Bug 53110 - GCC-4.7 generates stupid x86_64 asm
Summary: GCC-4.7 generates stupid x86_64 asm
Status: RESOLVED FIXED
Alias: None
Product: gcc
Classification: Unclassified
Component: target (show other bugs)
Version: 4.7.1
: P3 normal
Target Milestone: ---
Assignee: Not yet assigned to anyone
URL:
Keywords:
Depends on:
Blocks:
 
Reported: 2012-04-25 10:12 UTC by peterz
Modified: 2017-12-11 17:41 UTC (History)
7 users (show)

See Also:
Host:
Target: x86_64
Build:
Known to work:
Known to fail:
Last reconfirmed:


Attachments
small C file reproducing the issue (365 bytes, text/x-csrc)
2012-04-25 10:12 UTC, peterz
Details
gcc48-pr53110.patch (530 bytes, patch)
2012-04-25 13:02 UTC, Jakub Jelinek
Details | Diff

Note You need to log in before you can comment on or make changes to this bug.
Description peterz 2012-04-25 10:12:48 UTC
Created attachment 27233 [details]
small C file reproducing the issue

The below output of: gcc -O2 -S gcc-bug.c, shows gcc generating
pointless mask instructions, an and with all bits set.

	.file	"gcc-bug.c"
	.text
	.p2align 4,,15
	.globl	mult_u128
	.type	mult_u128, @function
mult_u128:
.LFB1:
	.cfi_startproc
	movq	%rdi, %r8
	movq	%rsi, %rcx
	andl	$4294967295, %edi
	shrq	$32, %r8
	shrq	$32, %rcx
	andl	$4294967295, %esi
	movq	%rcx, %rax
	movq	%rsi, %rdx
	imulq	%rdi, %rcx
	imulq	%r8, %rsi
	imulq	%r8, %rax
	salq	$32, %rcx
	salq	$32, %rsi
	imulq	%rdi, %rdx
	addq	%rsi, %rcx
	adcq	$0, %rax
	addq	%rcx, %rdx
	adcq	$0, %rax
	ret
	.cfi_endproc
.LFE1:
	.size	mult_u128, .-mult_u128
	.ident	"GCC: (GNU) 4.7.1 20120425 (prerelease)"
	.section	.note.GNU-stack,"",@progbits
Comment 1 Richard Biener 2012-04-25 11:03:55 UTC
    movq    %rdi, %r8
    movq    %rsi, %rcx
    andl    $4294967295, %edi

I'm not sure it's pointless - %rdi contains a 64bit value and we want
to access the zero-extended %rdi later:

    imulq    %rdi, %rcx

it could have used a move to another register which implicitely zero-extends
or maybe a zero-extension on the same register (if that exists).  The
and is only 3 bytes in size.  A mov %edi, %edi is 2 bytes but I'm not sure
that implicitely zero-extends.
Comment 2 peterz 2012-04-25 11:11:19 UTC
I'll have to let Linus and Peter Anvin argue this (they're on CC), this report is
the direct result of their complaints:

"If you can *ever* get gcc to generate those andl instructions on x86,
then please file a gcc bug report: the constant is 0xffffffff and those
are plain zero-extension instructions which is much better done with mov."

 https://lkml.org/lkml/2012/4/24/524

"What insane version of gcc is that?
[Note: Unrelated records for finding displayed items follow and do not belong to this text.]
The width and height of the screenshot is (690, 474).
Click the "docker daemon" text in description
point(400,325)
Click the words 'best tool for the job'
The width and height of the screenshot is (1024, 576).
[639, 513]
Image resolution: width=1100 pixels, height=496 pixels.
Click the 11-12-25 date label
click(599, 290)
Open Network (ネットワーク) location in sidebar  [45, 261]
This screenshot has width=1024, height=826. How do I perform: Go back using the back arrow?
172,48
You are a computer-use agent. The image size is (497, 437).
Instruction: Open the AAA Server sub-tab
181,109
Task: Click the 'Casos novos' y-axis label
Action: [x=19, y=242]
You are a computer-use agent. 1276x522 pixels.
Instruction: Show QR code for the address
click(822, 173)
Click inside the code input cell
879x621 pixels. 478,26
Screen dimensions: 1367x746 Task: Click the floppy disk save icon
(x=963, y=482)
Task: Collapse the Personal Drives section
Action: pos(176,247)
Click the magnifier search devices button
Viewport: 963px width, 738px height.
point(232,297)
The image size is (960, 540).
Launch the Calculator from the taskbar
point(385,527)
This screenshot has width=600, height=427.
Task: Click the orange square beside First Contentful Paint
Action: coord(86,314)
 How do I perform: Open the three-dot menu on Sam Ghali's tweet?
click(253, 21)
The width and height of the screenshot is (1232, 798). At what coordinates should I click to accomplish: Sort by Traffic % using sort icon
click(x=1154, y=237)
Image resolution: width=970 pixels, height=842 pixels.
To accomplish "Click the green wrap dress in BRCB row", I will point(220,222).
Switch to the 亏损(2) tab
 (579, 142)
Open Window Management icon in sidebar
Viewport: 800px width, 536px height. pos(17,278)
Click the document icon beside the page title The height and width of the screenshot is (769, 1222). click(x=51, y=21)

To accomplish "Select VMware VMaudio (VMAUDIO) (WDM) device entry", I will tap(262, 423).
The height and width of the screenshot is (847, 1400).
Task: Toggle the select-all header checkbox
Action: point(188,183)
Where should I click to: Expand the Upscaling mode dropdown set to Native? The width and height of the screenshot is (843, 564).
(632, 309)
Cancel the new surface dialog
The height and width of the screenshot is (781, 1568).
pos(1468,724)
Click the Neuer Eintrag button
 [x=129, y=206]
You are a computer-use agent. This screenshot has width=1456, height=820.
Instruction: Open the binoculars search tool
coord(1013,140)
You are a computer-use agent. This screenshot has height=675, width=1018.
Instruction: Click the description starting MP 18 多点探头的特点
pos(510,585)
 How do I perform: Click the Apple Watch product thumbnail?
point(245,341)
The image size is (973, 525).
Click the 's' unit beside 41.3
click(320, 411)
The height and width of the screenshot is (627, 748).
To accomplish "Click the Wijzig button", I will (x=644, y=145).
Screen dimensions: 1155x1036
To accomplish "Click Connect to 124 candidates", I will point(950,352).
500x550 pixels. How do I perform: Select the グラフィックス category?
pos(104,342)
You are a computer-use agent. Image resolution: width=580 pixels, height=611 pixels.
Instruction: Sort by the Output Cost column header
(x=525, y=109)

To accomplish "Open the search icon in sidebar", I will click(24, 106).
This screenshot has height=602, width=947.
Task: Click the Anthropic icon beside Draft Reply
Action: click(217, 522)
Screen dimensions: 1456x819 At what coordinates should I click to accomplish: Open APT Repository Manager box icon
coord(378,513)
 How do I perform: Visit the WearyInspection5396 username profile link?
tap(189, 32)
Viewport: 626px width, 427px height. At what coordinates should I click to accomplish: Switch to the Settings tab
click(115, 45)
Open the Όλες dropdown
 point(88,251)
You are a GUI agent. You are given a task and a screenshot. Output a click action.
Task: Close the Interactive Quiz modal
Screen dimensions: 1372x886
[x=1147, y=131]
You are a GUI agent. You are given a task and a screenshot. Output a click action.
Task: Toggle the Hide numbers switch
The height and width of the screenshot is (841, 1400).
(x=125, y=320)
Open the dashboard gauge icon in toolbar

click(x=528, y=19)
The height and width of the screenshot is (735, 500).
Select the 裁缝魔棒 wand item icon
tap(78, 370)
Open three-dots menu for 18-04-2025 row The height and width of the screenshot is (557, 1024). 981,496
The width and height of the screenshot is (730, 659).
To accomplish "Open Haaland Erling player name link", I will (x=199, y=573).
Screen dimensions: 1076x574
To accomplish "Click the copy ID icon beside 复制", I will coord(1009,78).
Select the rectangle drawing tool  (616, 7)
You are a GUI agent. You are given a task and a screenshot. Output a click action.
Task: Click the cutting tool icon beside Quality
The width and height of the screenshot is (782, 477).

Can you please make a gcc bug-report?"

 https://lkml.org/lkml/2012/4/24/549
 
I'm just the sorry sod who wrote the code... :-)
Comment 3 Markus Trippelsdorf 2012-04-25 11:23:59 UTC
For comparison this is what clang generates:

        .file   "gcc-bug.c"
        .text
        .globl  mult_u128
        .align  16, 0x90
        .type   mult_u128,@function
mult_u128:                              # @mult_u128
        .cfi_startproc
# BB#0:
        movabsq $-4294967296, %rdx      # imm = 0xFFFFFFFF00000000
        andq    %rdi, %rdx
        movl    %esi, %ecx
        movq    %rdi, %rax
        shrq    $32, %rax
        shrq    $32, %rsi
        imulq   %rsi, %rax
        imulq   %rcx, %rdx
        imull   %edi, %esi
        shlq    $32, %rsi
        addq    %rdx, %rsi
        adcq    $0, %rax
        movl    %edi, %edx
        imulq   %rcx, %rdx
        addq    %rsi, %rdx
        adcq    $0, %rax
        ret
.Ltmp0:
        .size   mult_u128, .Ltmp0-mult_u128
        .cfi_endproc


        .section        ".note.GNU-stack","",@progbits
Comment 4 Richard Biener 2012-04-25 12:35:08 UTC
I'm not sure what the function computes, but for

u128 mult_u128(u64 a, u64 b)
{
  u128 t1;
  __uint128_t r = (__uint128_t)a * (__uint128_t)b;
  memcpy (&t1, &r, sizeof (u128));
  return t1;
}

we generate

mult_u128:
.LFB1:
        .cfi_startproc
        movq    %rsi, %rax
        mulq    %rdi
        movq    %rax, -56(%rsp)
        movq    %rdx, -48(%rsp)
        movq    -48(%rsp), %rdx
        ret
Comment 5 peterz 2012-04-25 12:47:31 UTC
Yes that's what it computes.. and no the function won't ever get used on x86_64, but I ran it through the compiler anyway :-)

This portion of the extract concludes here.